Focusing on sex crimes, when the series debuted two decades ago, it was oftentimes unsettling due to the fact that it was delving into territory seldom approached on television. “I think that SVU was ahead of its time dealing with this kind of subject matter,” she offers. “First of all, it was progressive in dealing with the subject matter to begin with, and then in its shedding light on these issues and having the vision to go into a territory that most people shied away from. But it also just respected its audience. 

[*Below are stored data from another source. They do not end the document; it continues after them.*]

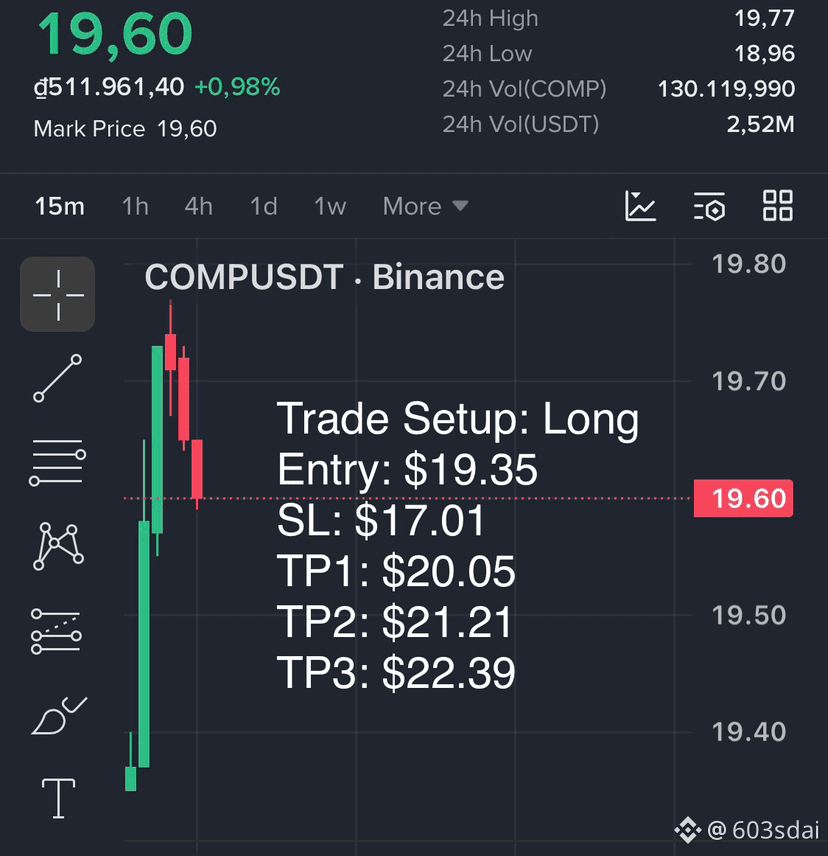Expand the More timeframes dropdown
Image resolution: width=828 pixels, height=856 pixels.
click(426, 206)
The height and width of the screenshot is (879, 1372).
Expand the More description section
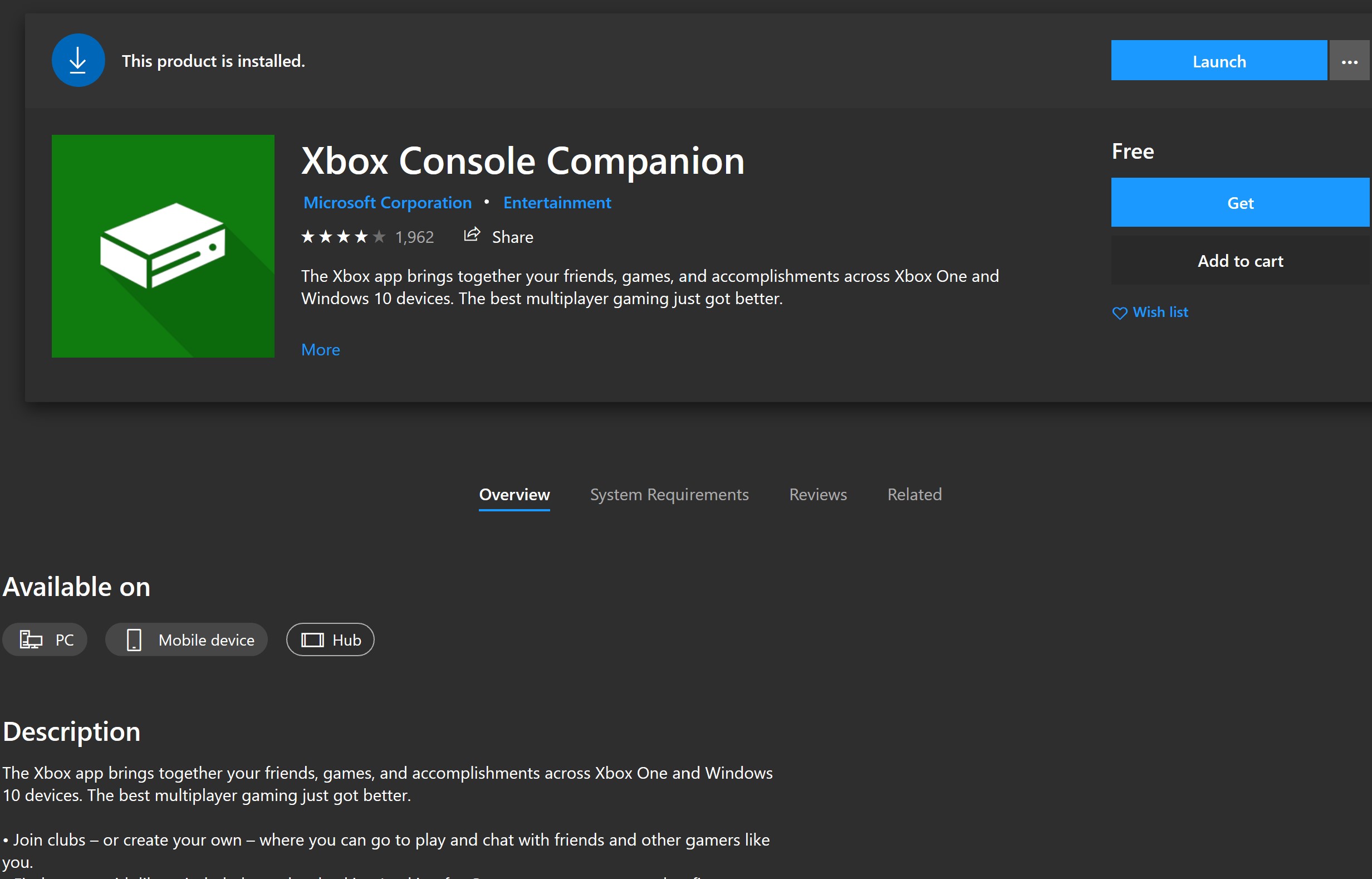321,349
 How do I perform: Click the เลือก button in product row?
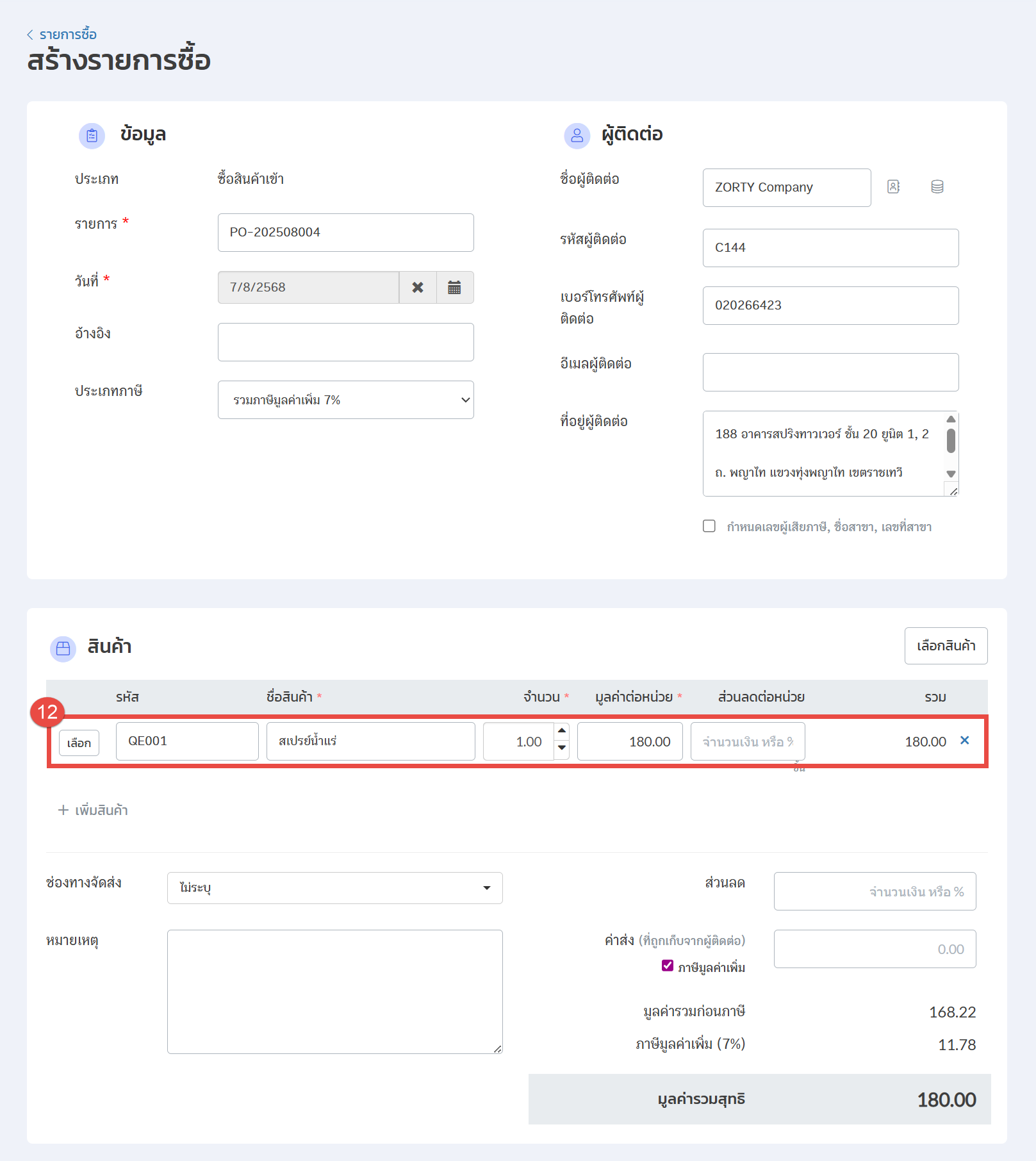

“Dick Wolf,” adds Mariska regarding the show’s creator and executive producer, “knows better than anyone how to assemble the best writers, and these writers have dealt with this very difficult, painful, delicate subject matter with the utmost care and commitment and have, again, respectfully told these incredibly different stories. Then there’s the set-up: it’s very different than other shows in that there’s such a personal component to the issues and the storytelling.”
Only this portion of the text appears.